■ Exercise materials
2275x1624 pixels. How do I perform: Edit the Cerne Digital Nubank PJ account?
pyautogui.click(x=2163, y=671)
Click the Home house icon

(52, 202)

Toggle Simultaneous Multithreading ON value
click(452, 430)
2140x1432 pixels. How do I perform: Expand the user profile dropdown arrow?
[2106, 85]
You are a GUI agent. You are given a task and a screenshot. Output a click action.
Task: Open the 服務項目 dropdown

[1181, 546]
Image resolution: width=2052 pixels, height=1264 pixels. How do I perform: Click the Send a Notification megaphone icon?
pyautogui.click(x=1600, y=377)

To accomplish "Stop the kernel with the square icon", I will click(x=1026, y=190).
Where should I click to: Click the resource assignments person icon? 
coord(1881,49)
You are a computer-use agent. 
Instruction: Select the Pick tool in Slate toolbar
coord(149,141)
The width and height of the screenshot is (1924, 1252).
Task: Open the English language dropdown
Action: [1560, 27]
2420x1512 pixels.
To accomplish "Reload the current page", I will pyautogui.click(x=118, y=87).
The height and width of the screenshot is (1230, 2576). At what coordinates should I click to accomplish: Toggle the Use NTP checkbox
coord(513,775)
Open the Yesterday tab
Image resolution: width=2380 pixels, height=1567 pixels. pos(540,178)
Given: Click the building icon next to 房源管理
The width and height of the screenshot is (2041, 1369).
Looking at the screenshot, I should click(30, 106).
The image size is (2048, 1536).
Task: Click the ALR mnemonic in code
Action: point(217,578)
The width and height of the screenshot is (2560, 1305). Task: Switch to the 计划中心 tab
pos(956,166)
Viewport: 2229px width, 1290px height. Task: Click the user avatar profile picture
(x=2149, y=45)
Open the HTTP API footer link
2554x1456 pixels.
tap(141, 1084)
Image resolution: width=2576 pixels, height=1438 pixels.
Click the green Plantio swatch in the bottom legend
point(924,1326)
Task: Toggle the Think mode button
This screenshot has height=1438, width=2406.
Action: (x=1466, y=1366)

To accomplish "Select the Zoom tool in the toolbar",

■ What is being asked
An exact reproduction of all the records is required.

■ Response for this exercise
2275x1624 pixels. How do I perform: Edit the Cerne Digital Nubank PJ account?
pyautogui.click(x=2163, y=671)
Click the Home house icon

(52, 202)

Toggle Simultaneous Multithreading ON value
click(452, 430)
2140x1432 pixels. How do I perform: Expand the user profile dropdown arrow?
[2106, 85]
You are a GUI agent. You are given a task and a screenshot. Output a click action.
Task: Open the 服務項目 dropdown

[1181, 546]
Image resolution: width=2052 pixels, height=1264 pixels. How do I perform: Click the Send a Notification megaphone icon?
pyautogui.click(x=1600, y=377)

To accomplish "Stop the kernel with the square icon", I will click(x=1026, y=190).
Where should I click to: Click the resource assignments person icon? 
coord(1881,49)
You are a computer-use agent. 
Instruction: Select the Pick tool in Slate toolbar
coord(149,141)
The width and height of the screenshot is (1924, 1252).
Task: Open the English language dropdown
Action: [1560, 27]
2420x1512 pixels.
To accomplish "Reload the current page", I will pyautogui.click(x=118, y=87).
The height and width of the screenshot is (1230, 2576). At what coordinates should I click to accomplish: Toggle the Use NTP checkbox
coord(513,775)
Open the Yesterday tab
Image resolution: width=2380 pixels, height=1567 pixels. pos(540,178)
Given: Click the building icon next to 房源管理
The width and height of the screenshot is (2041, 1369).
Looking at the screenshot, I should click(30, 106).
The image size is (2048, 1536).
Task: Click the ALR mnemonic in code
Action: point(217,578)
The width and height of the screenshot is (2560, 1305). Task: Switch to the 计划中心 tab
pos(956,166)
Viewport: 2229px width, 1290px height. Task: Click the user avatar profile picture
(x=2149, y=45)
Open the HTTP API footer link
2554x1456 pixels.
tap(141, 1084)
Image resolution: width=2576 pixels, height=1438 pixels.
Click the green Plantio swatch in the bottom legend
point(924,1326)
Task: Toggle the Think mode button
This screenshot has height=1438, width=2406.
Action: (x=1466, y=1366)

To accomplish "Select the Zoom tool in the toolbar",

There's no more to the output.